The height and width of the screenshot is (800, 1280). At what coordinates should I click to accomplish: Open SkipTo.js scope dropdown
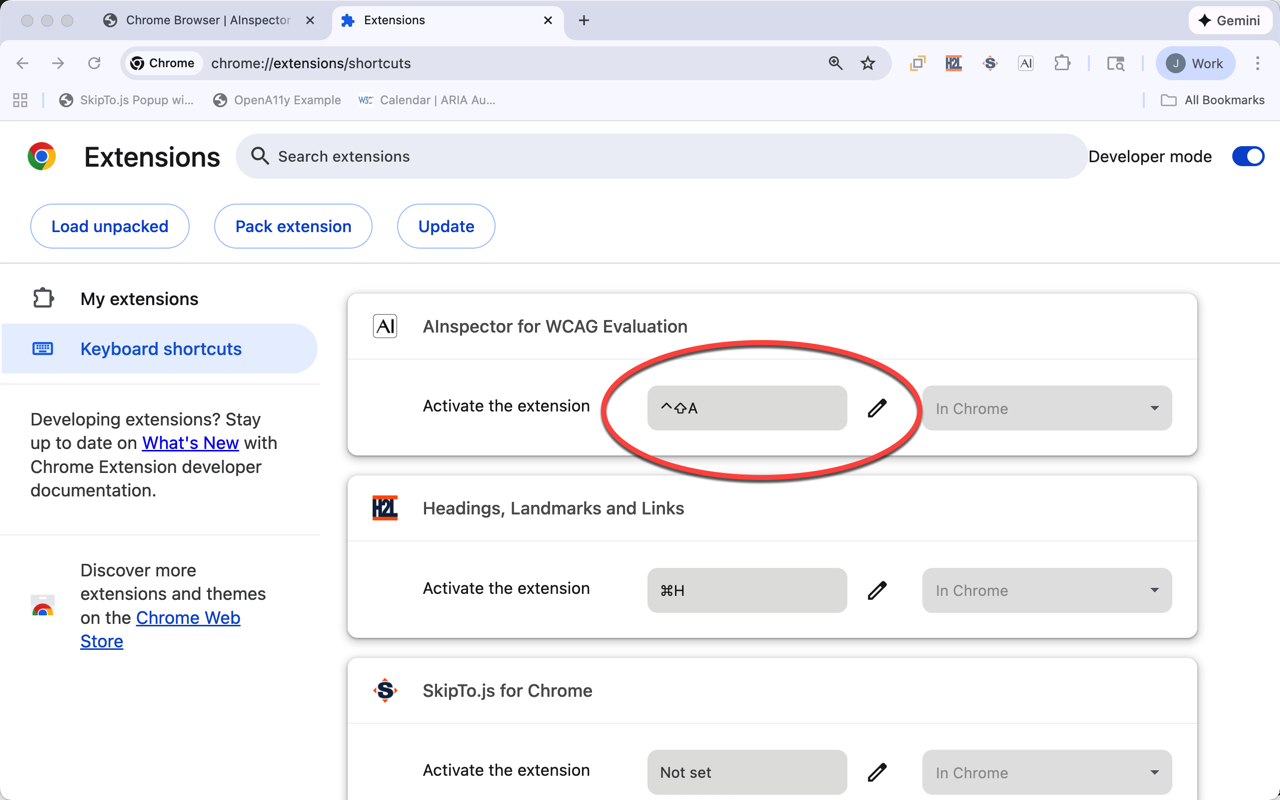1046,772
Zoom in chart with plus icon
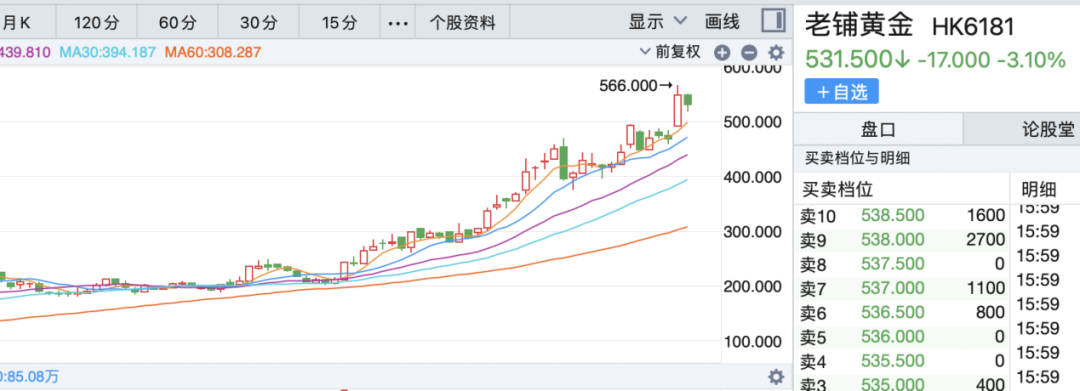 pyautogui.click(x=721, y=52)
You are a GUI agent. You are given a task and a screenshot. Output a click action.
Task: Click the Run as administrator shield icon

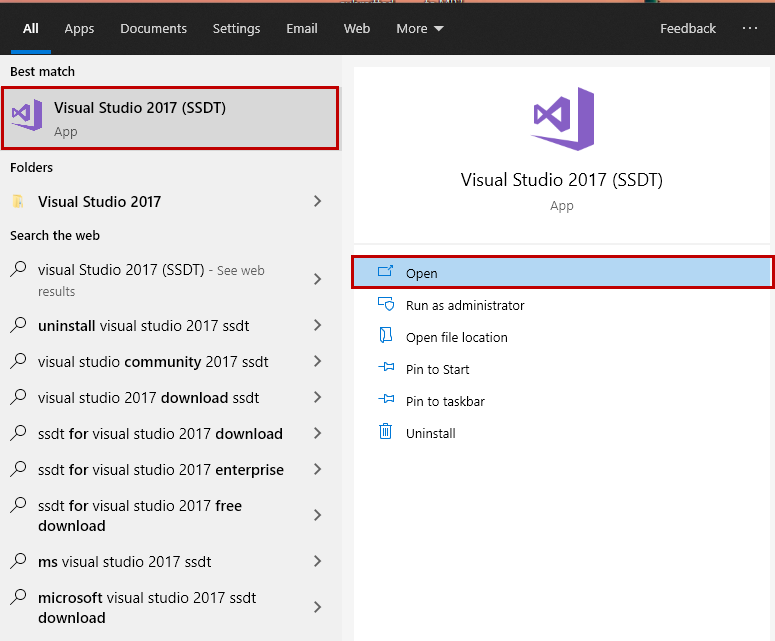pos(385,305)
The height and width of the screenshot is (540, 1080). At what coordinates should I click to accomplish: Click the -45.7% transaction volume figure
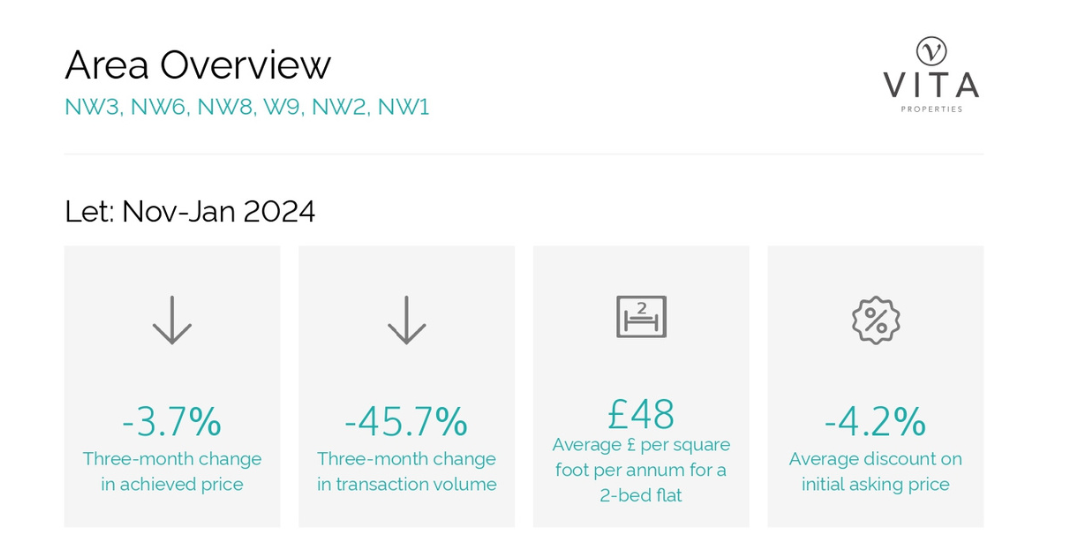406,422
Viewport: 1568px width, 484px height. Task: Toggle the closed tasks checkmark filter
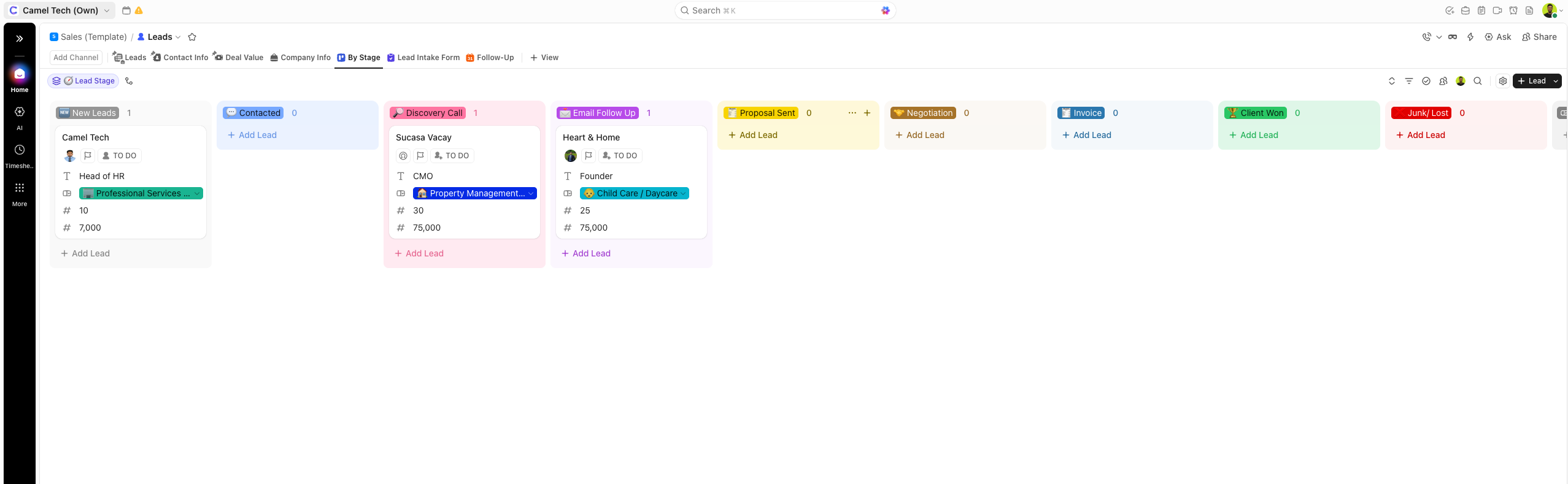click(1426, 81)
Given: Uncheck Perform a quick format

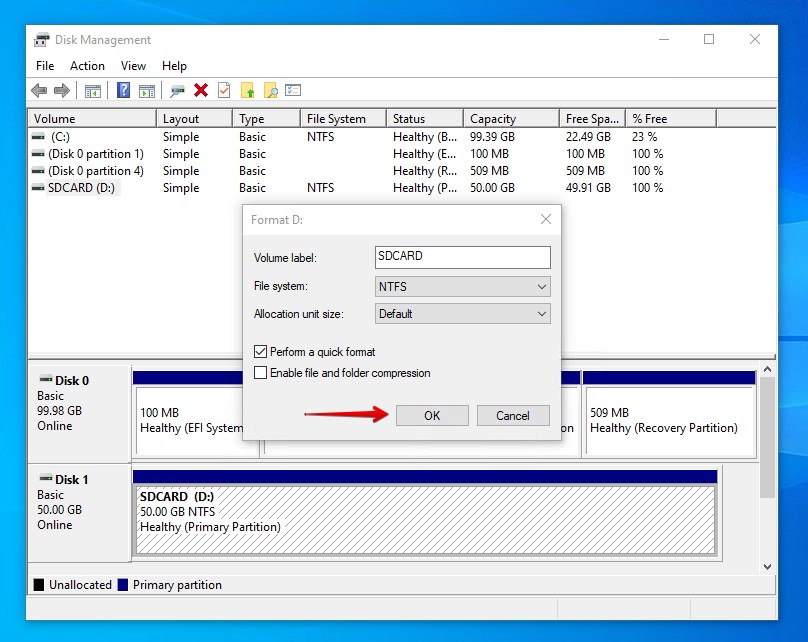Looking at the screenshot, I should pos(261,352).
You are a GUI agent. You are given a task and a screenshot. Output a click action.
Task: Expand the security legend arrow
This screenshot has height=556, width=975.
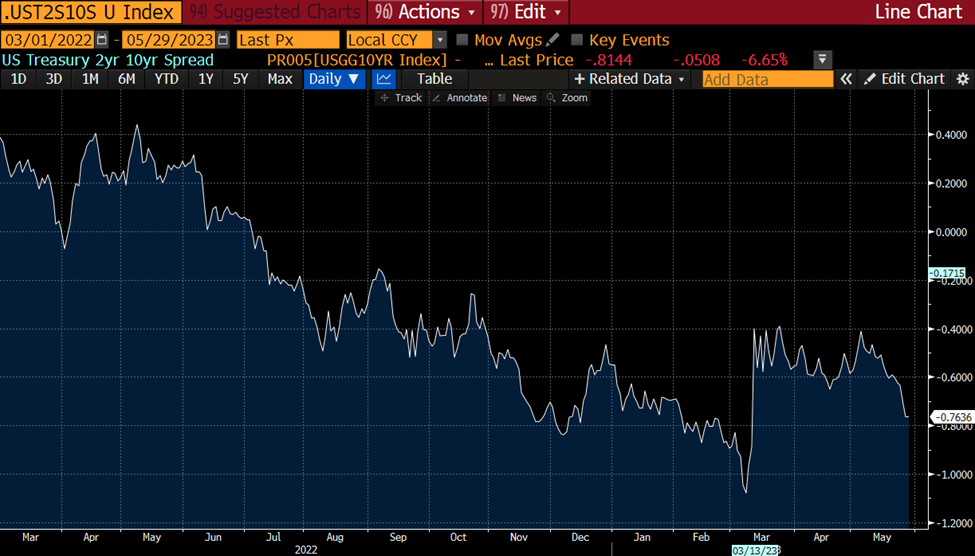pos(822,60)
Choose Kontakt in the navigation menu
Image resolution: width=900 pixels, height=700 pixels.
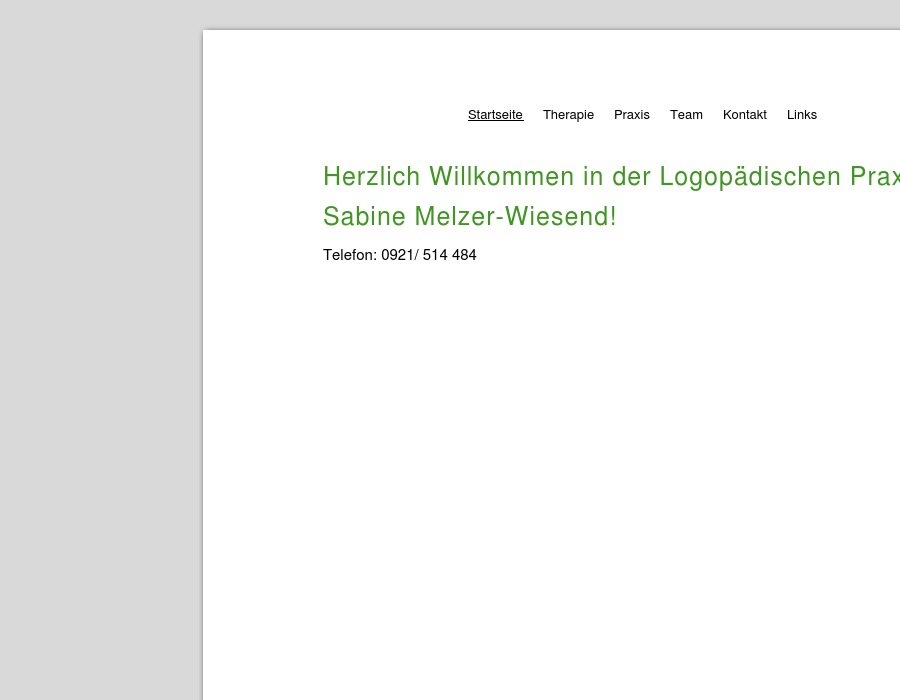coord(744,114)
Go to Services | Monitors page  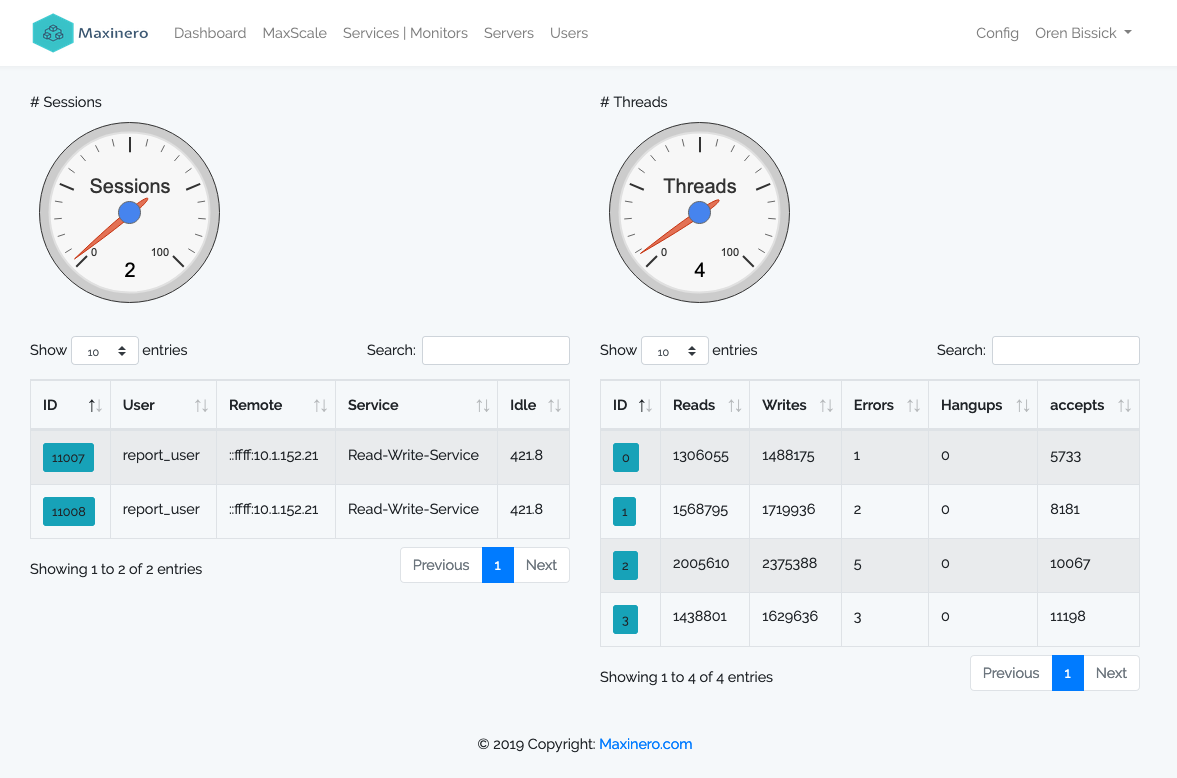pyautogui.click(x=405, y=33)

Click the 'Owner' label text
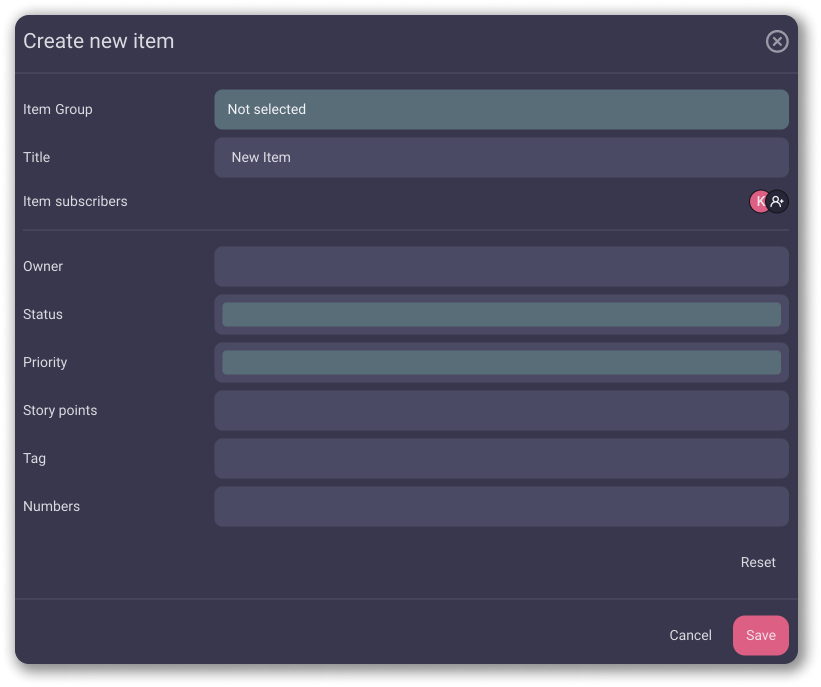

________________________

_Task details_
What do the entries above read from the line containing "The height and width of the screenshot is (540, 1080)." through the line containing "Choose Kontakt in the navigation menu"? Output those lines exactly, both ends included, with the pictures left out.

_Solution to the exercise_
The height and width of the screenshot is (540, 1080). At what coordinates should I click to accomplish: Click the -45.7% transaction volume figure
406,422
Viewport: 1568px width, 484px height. Task: Toggle the closed tasks checkmark filter
click(1426, 81)
Given: Uncheck Perform a quick format

Looking at the screenshot, I should pos(261,352).
You are a GUI agent. You are given a task and a screenshot. Output a click action.
Task: Expand the security legend arrow
This screenshot has height=556, width=975.
pos(822,60)
Choose Kontakt in the navigation menu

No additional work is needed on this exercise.